Exercise data -
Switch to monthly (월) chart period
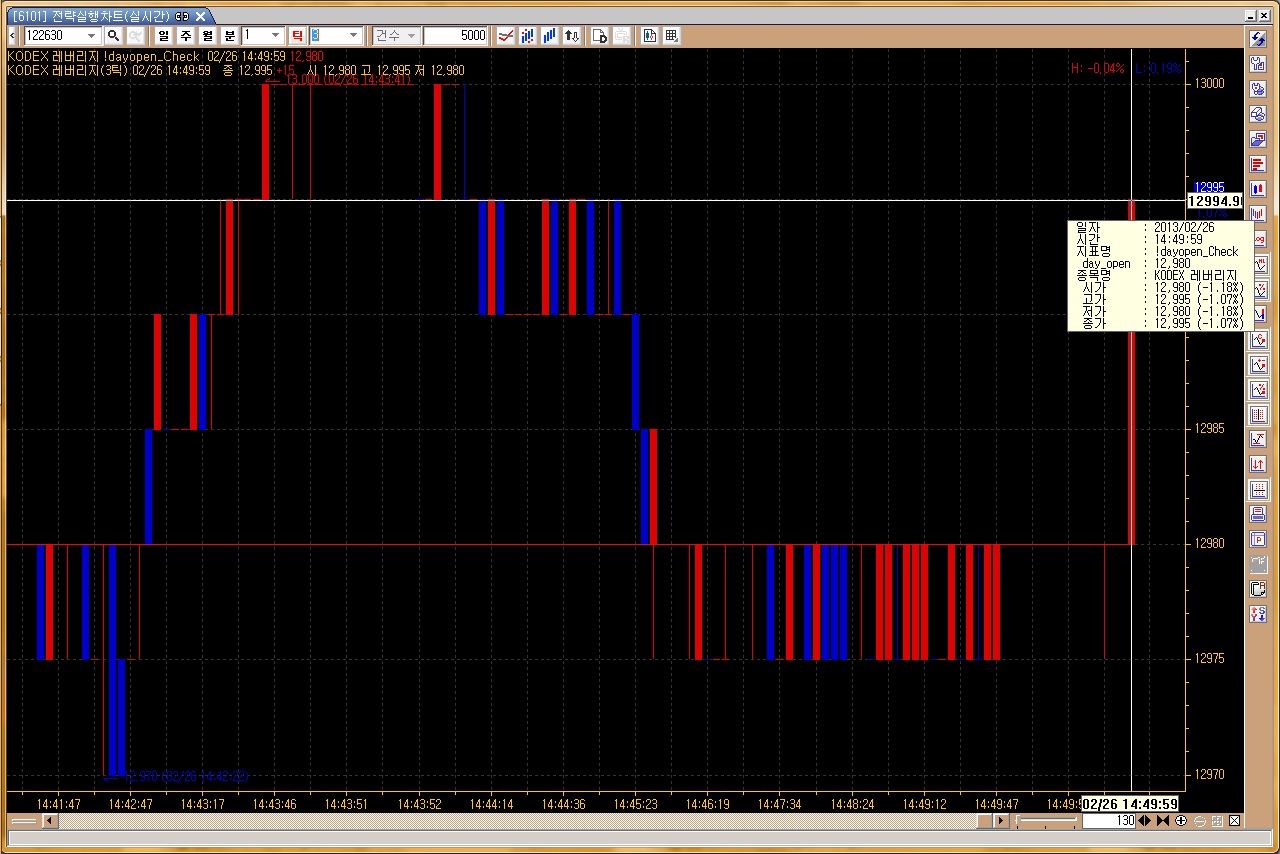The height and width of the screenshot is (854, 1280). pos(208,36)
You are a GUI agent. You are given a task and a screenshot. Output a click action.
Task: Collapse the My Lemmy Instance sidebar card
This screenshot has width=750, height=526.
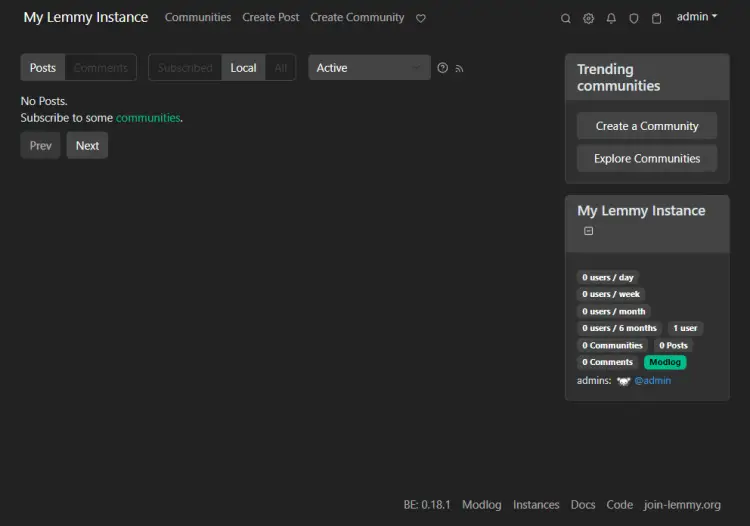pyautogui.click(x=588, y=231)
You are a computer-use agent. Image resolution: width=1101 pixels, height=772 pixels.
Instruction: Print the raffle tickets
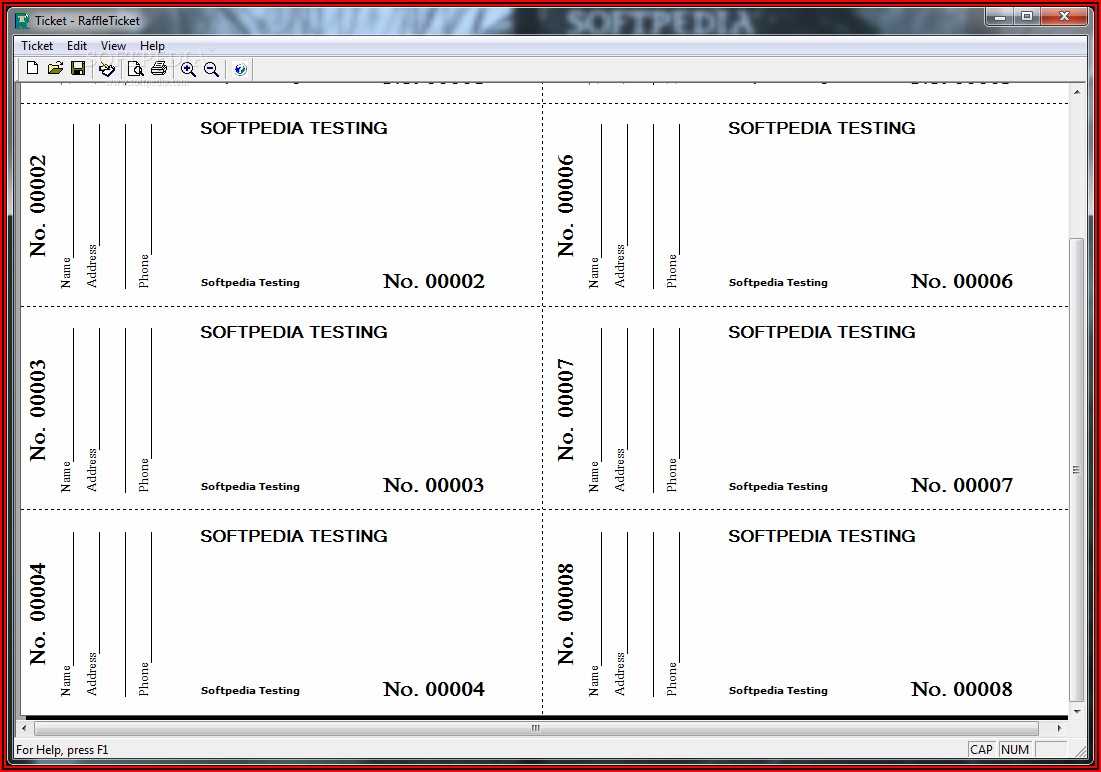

Task brief -
Reproduce the entries above exactly. Do not include the images.

Output for this exercise -
Switch to monthly (월) chart period
The height and width of the screenshot is (854, 1280). pos(208,36)
You are a GUI agent. You are given a task and a screenshot. Output a click action.
Task: Collapse the My Lemmy Instance sidebar card
This screenshot has width=750, height=526.
pyautogui.click(x=588, y=231)
You are a computer-use agent. Image resolution: width=1101 pixels, height=772 pixels.
Instruction: Print the raffle tickets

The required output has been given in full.